James (62) has lived in Rotherham nearly all his life and his family worked at Steel Peach & Tozer. He looks back at a family history intertwined with the steelworks and the way of life connected to these.
Big crane (Magna Steelworks)

“I was born here, lived here most of my life. Went away for college, university. And then back here. When you were 18, they gave you a choice: you can have an apprenticeship at the steelworks. You can have an apprenticeship at the Coal Board. Or you can go to University. Oh, University, please! But a lot of friends from school went there and did apprentices there. So that all went. So, you sort of lost a lot of training as well as jobs. All my family: steelworks. Great grandfather was melting shop manager of Steel, Peech and Tozer. Grandad worked in the steelworks. Both of them. My father started off as a sawman on the finishing banks till he had an injury caused at work, where he slipped all his discs. Two years sort of off work in traction and then retrained as a crane driver. Again, at the same place, the finishing banks at Steel, Peech and Tozer. British Steel etc. until redundancy. I was lucky enough to get invited to the last day at British Steel when he took me in his crane and we trundled along and he says: James, press that button and I dropped the last load of scrap into the furnace before they shut British Steel and we watched guys welding the doors shut as the steelworks closed. Dropped the last of steel in and went to the Temple pub and ended up absolutely hammered with my father for the rest of the night.

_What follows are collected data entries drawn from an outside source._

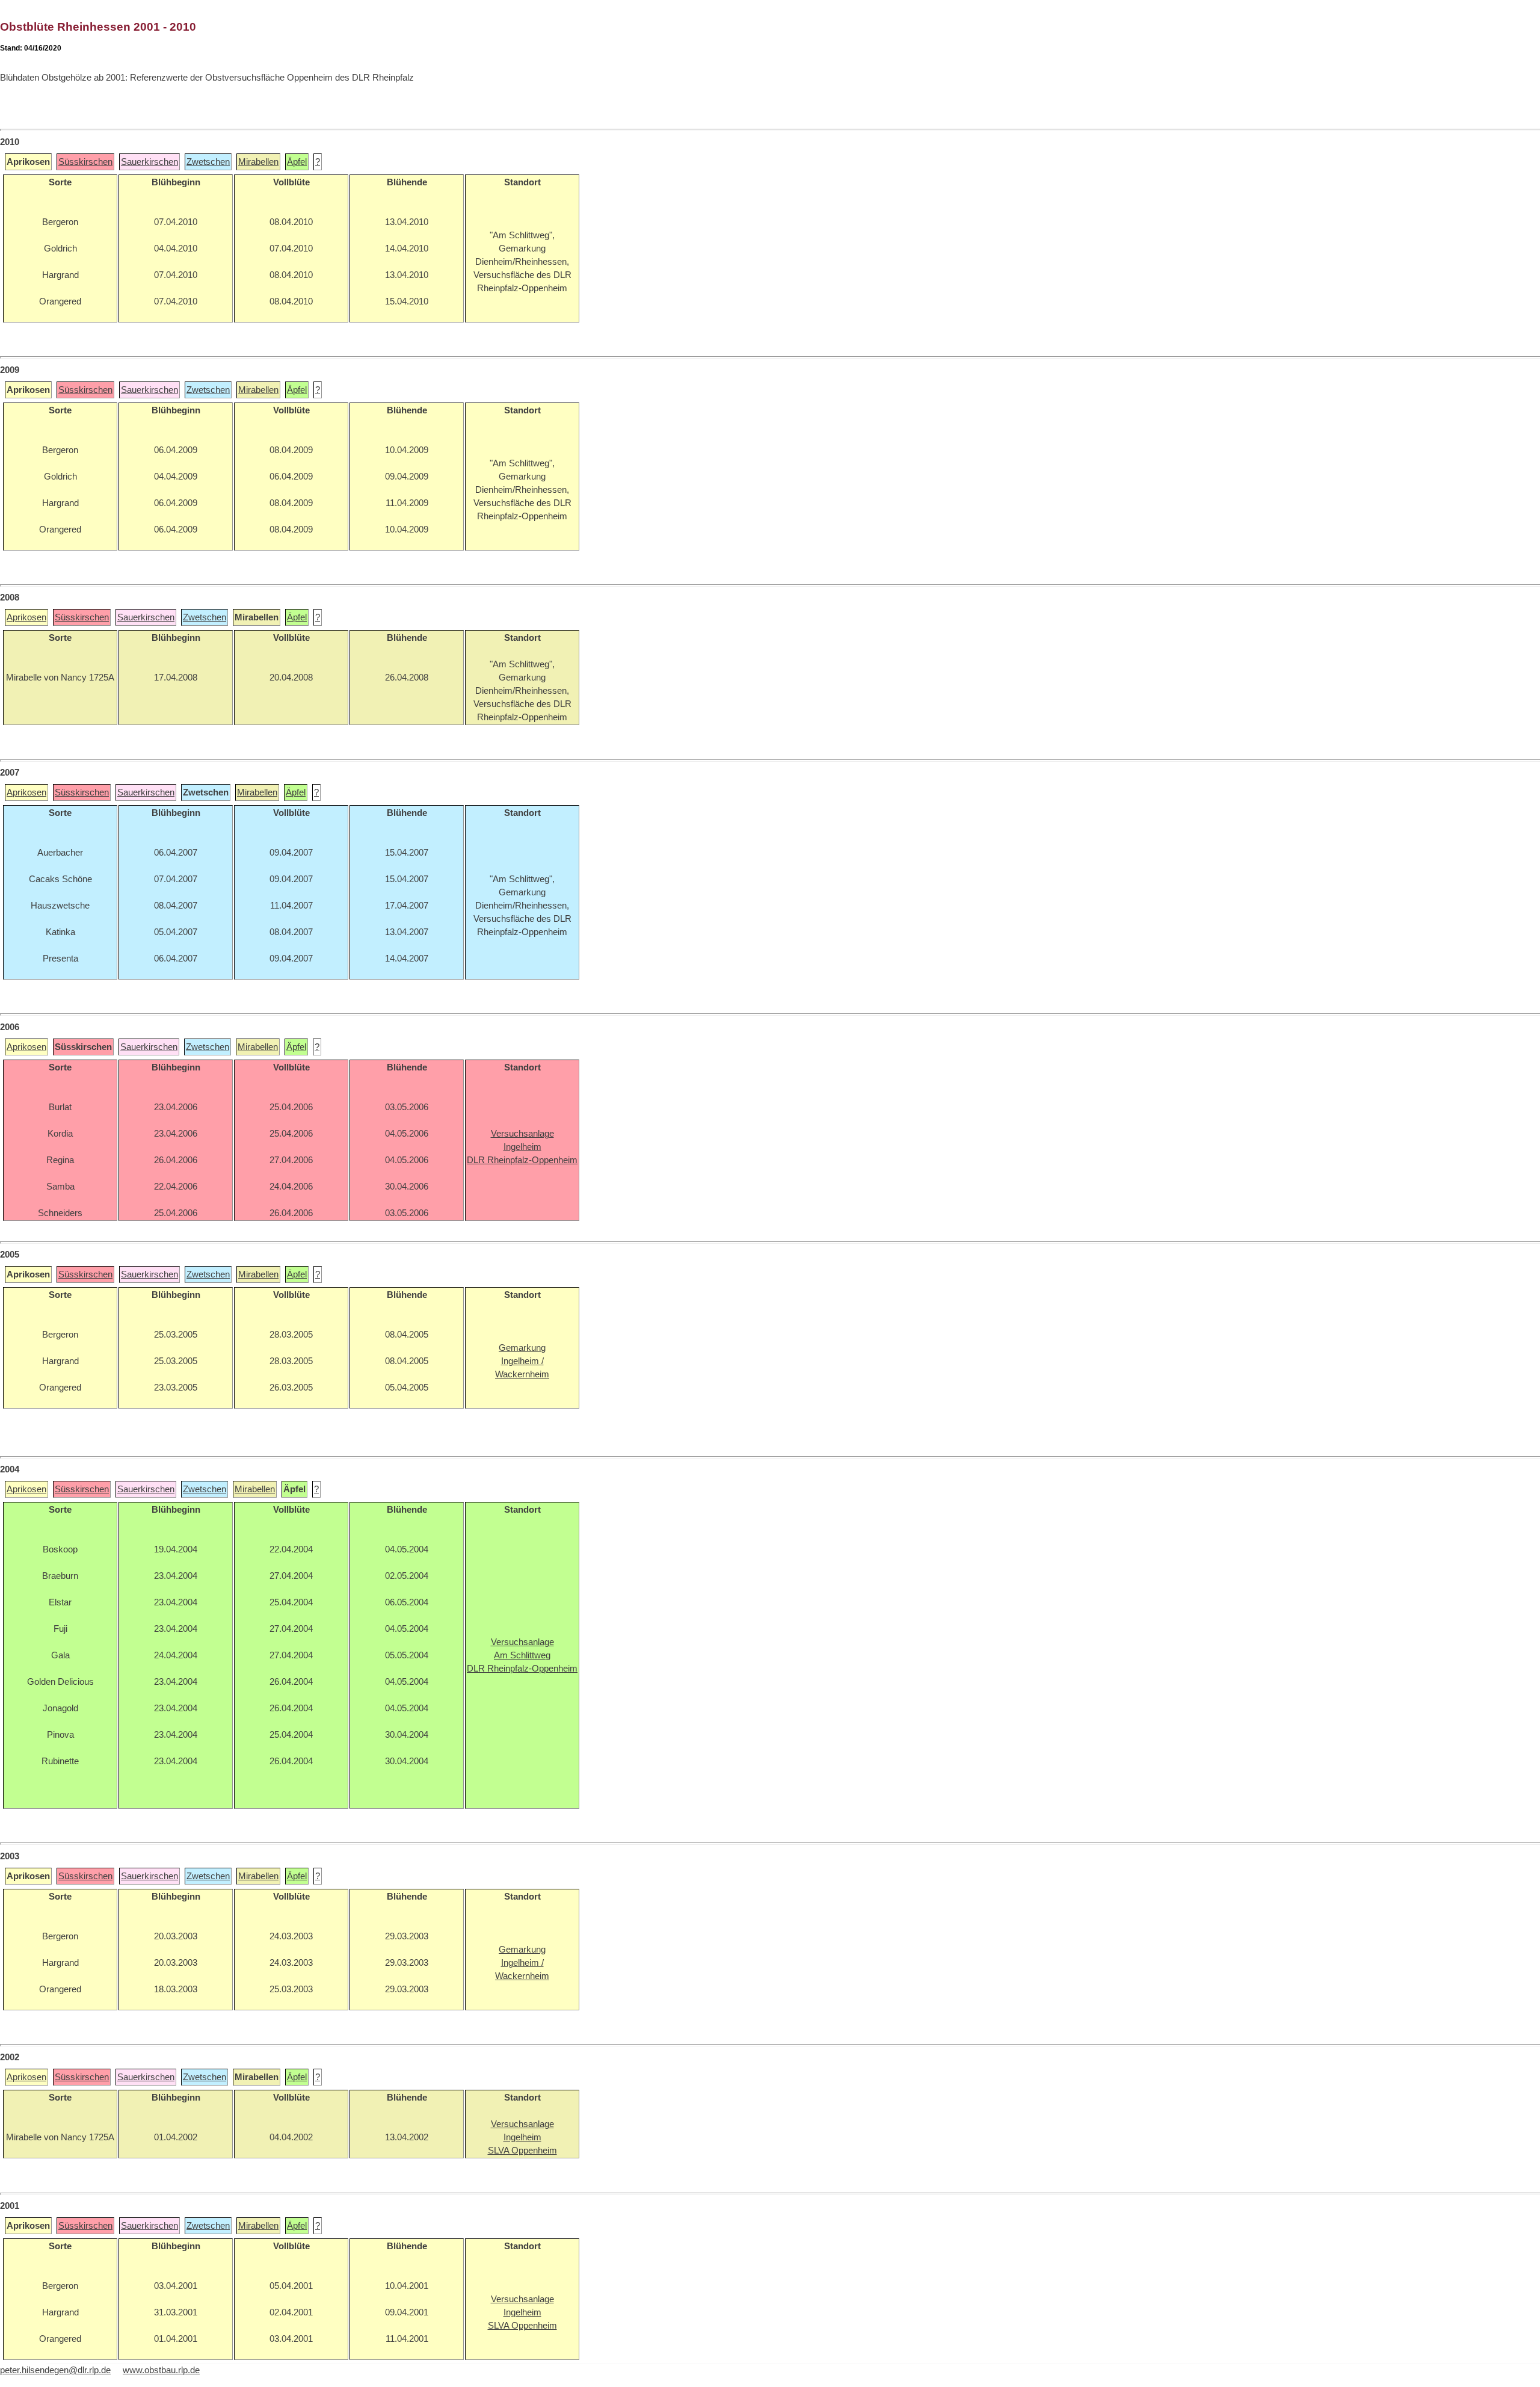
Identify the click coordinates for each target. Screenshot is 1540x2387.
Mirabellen (258, 162)
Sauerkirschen (149, 162)
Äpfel (297, 162)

It was a very productive area with the steelworks and the mines. You can say that wherever there was a big steelworks, you used to see it on the news. There was something big or something happening at wherever. And, you knew the name of a steelworks town: Stocksbridge or something. And you knew where it was because it was a big steel or coal producing area. I do think that it sort of gets forgotten a bit because it’s not producing anything anymore. Why? Why would you need to know where it is? Why would you need to know anything about it? But I’m really proud to be from Rotherham.

We had this strong community, more so in the pits, I think than the steelworks. My sort of knowledge is through the steelworks, through my father and my grandfather, my great grandfather. The pit knowledge is mainly through friends who were there. I think the pits were very much communities. Because they were outside of the town centre in very small villages that were pit villages. You know, they came about for a reason. The reason was the mine. They might have been a farming hamlet. Then coal was discovered. The village was built, but it was built for the purpose of the pit. So, you can imagine that once the pit goes then the village does lose all its reason to be there. And they do, you know, they have just sort of fallen apart in a lot of places. The community feel has gone.

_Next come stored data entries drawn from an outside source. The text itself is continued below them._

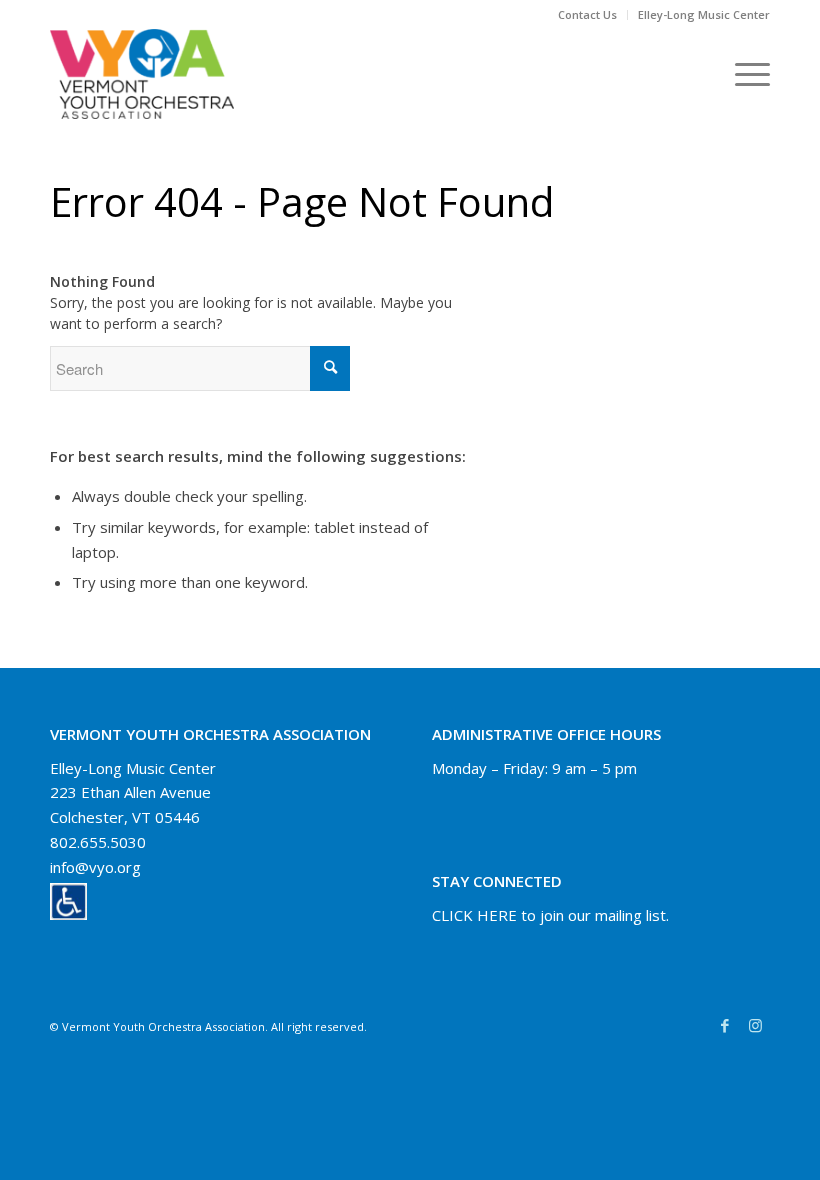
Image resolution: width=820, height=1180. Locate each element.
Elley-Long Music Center (704, 14)
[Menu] (742, 74)
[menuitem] (588, 15)
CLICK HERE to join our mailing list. (550, 915)
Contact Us (587, 14)
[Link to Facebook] (725, 1025)
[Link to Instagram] (755, 1025)
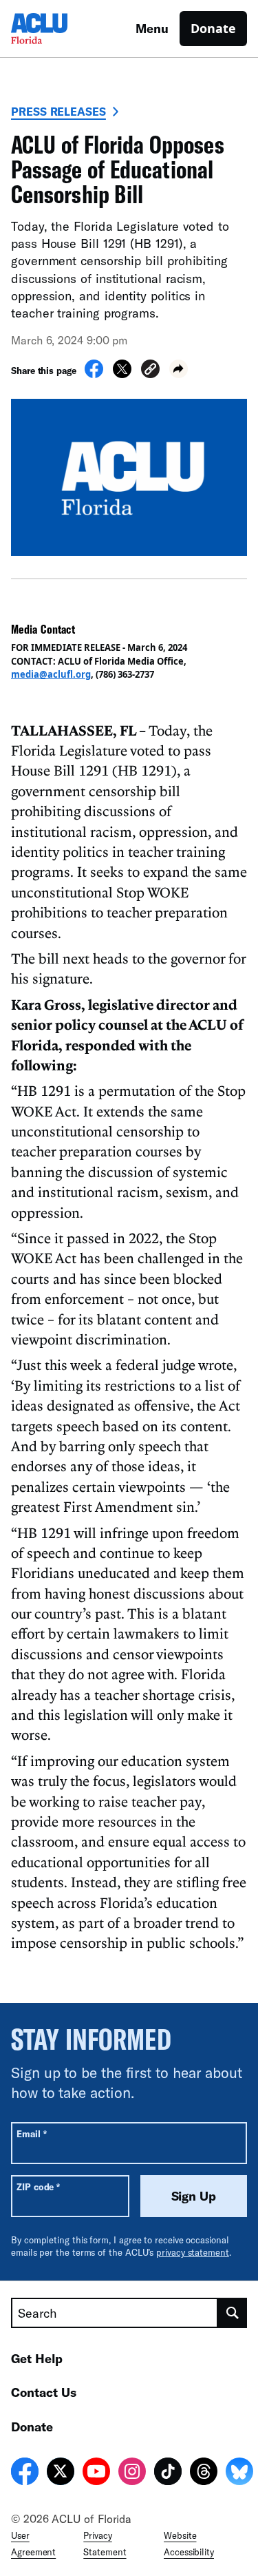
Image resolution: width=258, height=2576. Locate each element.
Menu (152, 28)
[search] (232, 2313)
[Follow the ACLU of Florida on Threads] (203, 2473)
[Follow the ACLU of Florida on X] (60, 2473)
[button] (150, 371)
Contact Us (43, 2392)
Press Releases (58, 111)
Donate (213, 28)
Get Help (37, 2358)
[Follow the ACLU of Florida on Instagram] (132, 2473)
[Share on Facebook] (94, 374)
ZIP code (38, 2186)
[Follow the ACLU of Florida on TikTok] (168, 2473)
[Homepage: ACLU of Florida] (59, 28)
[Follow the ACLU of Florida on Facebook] (25, 2473)
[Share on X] (122, 374)
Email (31, 2133)
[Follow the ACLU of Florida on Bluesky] (239, 2473)
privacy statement (192, 2252)
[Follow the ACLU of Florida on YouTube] (96, 2473)
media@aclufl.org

The whole scene of in the evenings has disappeared: people would finish work and the town were full. I mean, I used to come down Templeborough and you know, the road was just packed. People, the blokes coming down the slipway from what is now Magna, coming down into Templeborough. And it was just rammed with people, they were getting buses that were packed full, going into town, getting a beer maybe before you went home, or whatever, you know. It was just a busy, busy place which it certainly isn’t now. Everything happened about the same time. Out-of town shopping centres, people driving to takeaway pizzerias and Good Fellas on a Friday. And it just seemed to take everything out of the town. They lost the industry, they lost the retail, and they lost the entertainment.

It’s just the disappearance of the social scene, you know. So, you went from having a very vibrant town where people earned good money. You know, if you’re working in the steelworks or you’re working down the pit you were on a fairly decent wage, and the shops were supported and all that. And, you know, they were nice shops. And then you’d also got all the pubs and everything. On every corner, there was a pub. We used to do a great pub crawl where now it’s just one. The centre, the town centre, you drive through in the evening or walk through in the evening and there’s just nothing. There’s no reason to really go into town anymore. The loss of the big chain stores was the real, sort of, death knell for it.

The investment and the way that regeneration’s gone, it seems to have been targeted on an area for a short period of time. And then moved on. You got free rent, great rebates. Go wherever you want. For an 18-month period. And then it’s moved on to somewhere else. And all those nice shops that did open have then gone. So, the area just regenerated and then just becomes sort of shit again.

Politics has shifted too. In the pits, and during the miners’ strike and in the steelworks, everybody was very left wing. Fairly, you know, very union focussed and very supportive of a socialist sort of thing. Now you talk to people, and they’ve all moved more or less far right. So, they are all like, you know, what a mess the Labour government is making and we’ve got a useless Labour Council. And they’ve gone really sort of quite the polar opposite in their political views from what I remember when they were 18 or 19.”